----- DATA SHOWN -----

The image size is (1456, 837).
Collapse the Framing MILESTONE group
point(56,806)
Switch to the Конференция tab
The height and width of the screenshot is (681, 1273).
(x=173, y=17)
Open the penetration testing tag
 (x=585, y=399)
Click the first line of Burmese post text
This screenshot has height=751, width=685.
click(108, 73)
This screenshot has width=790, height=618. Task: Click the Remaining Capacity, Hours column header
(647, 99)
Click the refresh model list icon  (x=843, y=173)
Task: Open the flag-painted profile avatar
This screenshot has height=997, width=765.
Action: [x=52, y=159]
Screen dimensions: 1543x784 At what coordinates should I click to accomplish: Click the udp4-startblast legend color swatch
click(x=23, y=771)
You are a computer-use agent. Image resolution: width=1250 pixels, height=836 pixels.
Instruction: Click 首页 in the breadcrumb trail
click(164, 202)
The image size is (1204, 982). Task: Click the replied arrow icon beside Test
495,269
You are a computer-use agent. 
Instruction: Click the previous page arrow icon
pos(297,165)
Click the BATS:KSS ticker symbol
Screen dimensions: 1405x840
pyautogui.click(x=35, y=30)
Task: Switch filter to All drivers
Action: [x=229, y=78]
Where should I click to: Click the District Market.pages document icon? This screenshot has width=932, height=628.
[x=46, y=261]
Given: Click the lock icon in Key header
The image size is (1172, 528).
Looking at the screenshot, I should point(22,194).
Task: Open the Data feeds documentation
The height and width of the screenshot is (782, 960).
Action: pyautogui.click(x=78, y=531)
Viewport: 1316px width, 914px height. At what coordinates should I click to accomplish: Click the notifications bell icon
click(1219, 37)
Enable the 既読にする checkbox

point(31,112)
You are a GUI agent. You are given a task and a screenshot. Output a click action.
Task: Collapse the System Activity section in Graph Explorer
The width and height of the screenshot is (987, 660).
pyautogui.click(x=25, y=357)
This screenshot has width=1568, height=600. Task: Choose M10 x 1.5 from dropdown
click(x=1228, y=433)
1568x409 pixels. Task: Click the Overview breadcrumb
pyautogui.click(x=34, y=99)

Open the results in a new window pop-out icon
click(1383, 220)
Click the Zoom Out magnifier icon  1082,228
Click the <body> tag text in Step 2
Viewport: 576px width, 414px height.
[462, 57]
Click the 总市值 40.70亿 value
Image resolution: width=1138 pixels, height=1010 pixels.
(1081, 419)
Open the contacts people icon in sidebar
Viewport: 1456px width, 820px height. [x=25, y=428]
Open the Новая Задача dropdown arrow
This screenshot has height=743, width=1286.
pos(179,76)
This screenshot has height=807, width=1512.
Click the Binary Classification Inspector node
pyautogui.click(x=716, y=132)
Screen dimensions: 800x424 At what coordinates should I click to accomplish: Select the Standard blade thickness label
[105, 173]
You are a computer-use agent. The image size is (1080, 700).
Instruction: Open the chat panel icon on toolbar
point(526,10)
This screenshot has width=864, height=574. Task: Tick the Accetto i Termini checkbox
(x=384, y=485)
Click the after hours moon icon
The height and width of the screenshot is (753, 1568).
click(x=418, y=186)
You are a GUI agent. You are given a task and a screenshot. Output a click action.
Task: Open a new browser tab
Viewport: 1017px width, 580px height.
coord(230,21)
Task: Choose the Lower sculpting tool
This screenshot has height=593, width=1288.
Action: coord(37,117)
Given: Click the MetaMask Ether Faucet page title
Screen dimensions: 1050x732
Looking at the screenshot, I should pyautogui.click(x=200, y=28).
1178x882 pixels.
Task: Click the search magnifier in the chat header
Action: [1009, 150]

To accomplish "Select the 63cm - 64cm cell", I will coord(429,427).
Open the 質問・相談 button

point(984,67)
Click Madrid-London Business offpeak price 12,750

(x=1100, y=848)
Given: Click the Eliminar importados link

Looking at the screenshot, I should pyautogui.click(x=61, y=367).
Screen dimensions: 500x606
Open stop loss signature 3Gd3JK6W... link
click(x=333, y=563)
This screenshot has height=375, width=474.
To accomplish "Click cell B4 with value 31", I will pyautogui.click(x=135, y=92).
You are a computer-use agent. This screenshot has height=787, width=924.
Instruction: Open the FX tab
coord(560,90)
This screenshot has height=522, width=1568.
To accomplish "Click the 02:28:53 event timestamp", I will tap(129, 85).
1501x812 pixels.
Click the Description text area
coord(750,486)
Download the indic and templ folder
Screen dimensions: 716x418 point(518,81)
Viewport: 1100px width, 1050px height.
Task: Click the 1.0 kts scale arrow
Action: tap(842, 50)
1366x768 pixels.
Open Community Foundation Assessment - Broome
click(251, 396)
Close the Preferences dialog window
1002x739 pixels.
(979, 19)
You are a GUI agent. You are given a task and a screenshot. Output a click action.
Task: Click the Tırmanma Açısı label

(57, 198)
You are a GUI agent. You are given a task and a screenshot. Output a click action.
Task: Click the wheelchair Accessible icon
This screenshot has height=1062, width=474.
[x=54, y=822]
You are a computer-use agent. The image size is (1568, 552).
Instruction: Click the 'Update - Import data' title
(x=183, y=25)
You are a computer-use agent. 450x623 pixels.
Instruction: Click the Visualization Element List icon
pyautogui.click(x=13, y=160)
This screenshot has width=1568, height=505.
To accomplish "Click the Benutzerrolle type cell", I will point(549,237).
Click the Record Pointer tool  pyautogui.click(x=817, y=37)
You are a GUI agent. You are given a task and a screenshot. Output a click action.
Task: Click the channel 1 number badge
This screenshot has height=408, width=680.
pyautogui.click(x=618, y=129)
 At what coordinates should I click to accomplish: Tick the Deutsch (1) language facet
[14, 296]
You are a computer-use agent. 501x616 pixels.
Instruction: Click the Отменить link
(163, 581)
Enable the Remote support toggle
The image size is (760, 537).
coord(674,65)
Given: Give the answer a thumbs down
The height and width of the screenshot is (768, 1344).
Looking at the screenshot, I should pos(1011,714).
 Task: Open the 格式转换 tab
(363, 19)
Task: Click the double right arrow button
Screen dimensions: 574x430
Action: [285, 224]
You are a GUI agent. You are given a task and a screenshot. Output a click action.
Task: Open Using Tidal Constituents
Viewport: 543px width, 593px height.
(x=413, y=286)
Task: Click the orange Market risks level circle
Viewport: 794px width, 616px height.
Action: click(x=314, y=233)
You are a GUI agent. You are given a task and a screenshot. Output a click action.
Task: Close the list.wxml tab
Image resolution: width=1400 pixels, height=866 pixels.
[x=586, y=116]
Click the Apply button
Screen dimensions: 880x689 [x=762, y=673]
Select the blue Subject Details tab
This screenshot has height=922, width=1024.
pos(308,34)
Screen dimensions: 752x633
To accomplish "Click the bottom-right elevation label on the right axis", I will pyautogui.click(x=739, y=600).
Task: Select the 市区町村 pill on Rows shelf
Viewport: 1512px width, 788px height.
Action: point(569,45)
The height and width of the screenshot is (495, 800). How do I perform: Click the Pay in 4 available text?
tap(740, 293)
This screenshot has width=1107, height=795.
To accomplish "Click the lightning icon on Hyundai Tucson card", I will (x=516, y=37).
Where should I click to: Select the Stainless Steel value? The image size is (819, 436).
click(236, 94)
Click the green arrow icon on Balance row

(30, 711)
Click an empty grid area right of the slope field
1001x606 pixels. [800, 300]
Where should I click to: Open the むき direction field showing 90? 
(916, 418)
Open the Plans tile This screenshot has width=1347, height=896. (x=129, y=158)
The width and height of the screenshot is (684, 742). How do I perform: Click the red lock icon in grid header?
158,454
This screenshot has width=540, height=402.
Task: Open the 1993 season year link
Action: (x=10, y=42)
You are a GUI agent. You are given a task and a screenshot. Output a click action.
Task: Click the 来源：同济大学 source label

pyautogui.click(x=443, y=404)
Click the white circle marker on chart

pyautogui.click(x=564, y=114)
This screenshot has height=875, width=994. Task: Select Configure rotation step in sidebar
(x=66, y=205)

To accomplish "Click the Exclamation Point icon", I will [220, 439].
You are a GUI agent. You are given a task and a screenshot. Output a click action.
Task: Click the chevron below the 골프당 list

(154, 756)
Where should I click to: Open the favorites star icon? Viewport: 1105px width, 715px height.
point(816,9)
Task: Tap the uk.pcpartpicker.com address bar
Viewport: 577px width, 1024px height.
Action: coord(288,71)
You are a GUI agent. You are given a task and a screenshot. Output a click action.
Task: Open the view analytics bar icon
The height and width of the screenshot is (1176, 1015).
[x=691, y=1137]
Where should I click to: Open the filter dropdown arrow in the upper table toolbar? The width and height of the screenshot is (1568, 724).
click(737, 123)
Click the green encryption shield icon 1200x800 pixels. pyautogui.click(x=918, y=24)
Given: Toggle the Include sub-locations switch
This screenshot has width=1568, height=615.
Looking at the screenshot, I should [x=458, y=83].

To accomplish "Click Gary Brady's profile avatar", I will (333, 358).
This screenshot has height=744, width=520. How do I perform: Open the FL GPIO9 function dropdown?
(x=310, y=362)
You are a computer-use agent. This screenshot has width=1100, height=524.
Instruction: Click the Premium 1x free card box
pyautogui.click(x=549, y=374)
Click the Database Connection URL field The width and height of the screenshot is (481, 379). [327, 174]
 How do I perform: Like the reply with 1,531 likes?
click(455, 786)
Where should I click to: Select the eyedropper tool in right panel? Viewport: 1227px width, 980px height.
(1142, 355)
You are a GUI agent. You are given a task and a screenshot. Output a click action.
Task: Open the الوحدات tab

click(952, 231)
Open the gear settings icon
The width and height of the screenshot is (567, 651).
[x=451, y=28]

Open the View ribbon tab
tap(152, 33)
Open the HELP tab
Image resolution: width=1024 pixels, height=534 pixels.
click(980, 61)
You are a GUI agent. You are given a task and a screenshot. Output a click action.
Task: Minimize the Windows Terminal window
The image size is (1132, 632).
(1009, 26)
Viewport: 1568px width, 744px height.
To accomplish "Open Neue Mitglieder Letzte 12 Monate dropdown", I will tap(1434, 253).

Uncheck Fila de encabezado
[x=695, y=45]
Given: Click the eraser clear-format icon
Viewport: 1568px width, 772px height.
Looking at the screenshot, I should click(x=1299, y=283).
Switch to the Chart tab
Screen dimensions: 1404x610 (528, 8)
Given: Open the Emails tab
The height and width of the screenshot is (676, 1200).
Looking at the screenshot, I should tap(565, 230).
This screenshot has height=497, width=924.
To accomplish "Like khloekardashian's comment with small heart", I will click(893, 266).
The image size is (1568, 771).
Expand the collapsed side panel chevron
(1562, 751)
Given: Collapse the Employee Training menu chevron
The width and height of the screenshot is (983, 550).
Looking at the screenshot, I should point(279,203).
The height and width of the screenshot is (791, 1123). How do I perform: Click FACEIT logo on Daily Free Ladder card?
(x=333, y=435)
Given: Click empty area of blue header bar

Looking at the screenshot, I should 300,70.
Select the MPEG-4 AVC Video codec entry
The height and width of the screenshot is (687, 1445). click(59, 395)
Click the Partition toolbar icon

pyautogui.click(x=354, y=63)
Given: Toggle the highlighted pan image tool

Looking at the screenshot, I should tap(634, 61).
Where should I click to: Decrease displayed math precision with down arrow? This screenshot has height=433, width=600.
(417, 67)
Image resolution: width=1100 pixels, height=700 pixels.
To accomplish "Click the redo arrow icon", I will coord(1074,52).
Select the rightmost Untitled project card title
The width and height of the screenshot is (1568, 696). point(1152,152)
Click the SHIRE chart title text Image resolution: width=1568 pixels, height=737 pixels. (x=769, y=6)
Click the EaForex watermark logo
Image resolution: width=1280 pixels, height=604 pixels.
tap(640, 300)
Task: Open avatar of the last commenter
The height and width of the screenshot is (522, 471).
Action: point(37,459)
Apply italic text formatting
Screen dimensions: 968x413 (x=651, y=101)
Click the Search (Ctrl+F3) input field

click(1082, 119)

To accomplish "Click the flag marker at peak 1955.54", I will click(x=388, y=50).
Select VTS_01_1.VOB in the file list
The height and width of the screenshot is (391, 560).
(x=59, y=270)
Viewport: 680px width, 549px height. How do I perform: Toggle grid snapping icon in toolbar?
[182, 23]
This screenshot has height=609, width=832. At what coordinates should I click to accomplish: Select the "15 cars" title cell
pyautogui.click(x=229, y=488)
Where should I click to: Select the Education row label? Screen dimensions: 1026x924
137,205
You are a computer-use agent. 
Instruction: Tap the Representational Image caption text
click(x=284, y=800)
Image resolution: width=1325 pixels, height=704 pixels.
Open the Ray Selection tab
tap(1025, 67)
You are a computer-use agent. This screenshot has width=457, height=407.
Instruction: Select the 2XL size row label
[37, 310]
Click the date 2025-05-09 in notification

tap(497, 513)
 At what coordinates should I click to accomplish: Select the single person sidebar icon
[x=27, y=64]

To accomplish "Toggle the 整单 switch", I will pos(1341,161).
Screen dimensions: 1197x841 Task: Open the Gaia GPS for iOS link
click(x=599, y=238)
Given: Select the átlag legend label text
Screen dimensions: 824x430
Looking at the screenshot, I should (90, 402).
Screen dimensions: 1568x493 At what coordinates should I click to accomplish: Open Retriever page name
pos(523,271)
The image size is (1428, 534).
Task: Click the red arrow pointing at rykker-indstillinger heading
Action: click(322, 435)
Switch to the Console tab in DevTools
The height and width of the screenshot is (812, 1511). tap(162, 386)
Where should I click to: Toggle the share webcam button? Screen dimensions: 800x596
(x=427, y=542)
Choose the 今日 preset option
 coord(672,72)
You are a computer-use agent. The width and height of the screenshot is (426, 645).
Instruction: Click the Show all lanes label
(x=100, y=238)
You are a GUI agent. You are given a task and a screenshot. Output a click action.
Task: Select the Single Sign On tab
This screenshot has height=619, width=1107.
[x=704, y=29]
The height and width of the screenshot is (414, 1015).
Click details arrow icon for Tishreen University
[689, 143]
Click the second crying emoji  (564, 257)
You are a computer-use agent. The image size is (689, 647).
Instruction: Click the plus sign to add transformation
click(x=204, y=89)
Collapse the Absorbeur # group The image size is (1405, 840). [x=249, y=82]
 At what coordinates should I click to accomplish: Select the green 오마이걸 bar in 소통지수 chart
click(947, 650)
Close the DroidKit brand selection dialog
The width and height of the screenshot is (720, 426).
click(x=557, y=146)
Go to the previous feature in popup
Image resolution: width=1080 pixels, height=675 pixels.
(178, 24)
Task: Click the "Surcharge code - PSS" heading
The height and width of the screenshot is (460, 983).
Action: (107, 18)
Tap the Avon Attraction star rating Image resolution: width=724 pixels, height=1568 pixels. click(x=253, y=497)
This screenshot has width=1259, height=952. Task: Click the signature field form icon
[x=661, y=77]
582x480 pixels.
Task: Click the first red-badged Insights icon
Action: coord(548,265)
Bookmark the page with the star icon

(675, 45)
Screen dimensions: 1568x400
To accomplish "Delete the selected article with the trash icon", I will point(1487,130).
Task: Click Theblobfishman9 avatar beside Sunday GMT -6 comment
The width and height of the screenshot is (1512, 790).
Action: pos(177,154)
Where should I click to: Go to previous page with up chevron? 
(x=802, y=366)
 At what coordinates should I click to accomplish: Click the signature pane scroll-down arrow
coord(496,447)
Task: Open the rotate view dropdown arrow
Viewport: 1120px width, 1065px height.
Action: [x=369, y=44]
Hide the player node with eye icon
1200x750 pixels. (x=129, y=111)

-----

• WHAT YOU ARE ASKED TO DO
Above are the records. Identify each line that contains the word "avatar".

• ANSWER BOX
Task: Open the flag-painted profile avatar
To accomplish "Click Gary Brady's profile avatar", I will (333, 358).
Task: Open avatar of the last commenter
Task: Click Theblobfishman9 avatar beside Sunday GMT -6 comment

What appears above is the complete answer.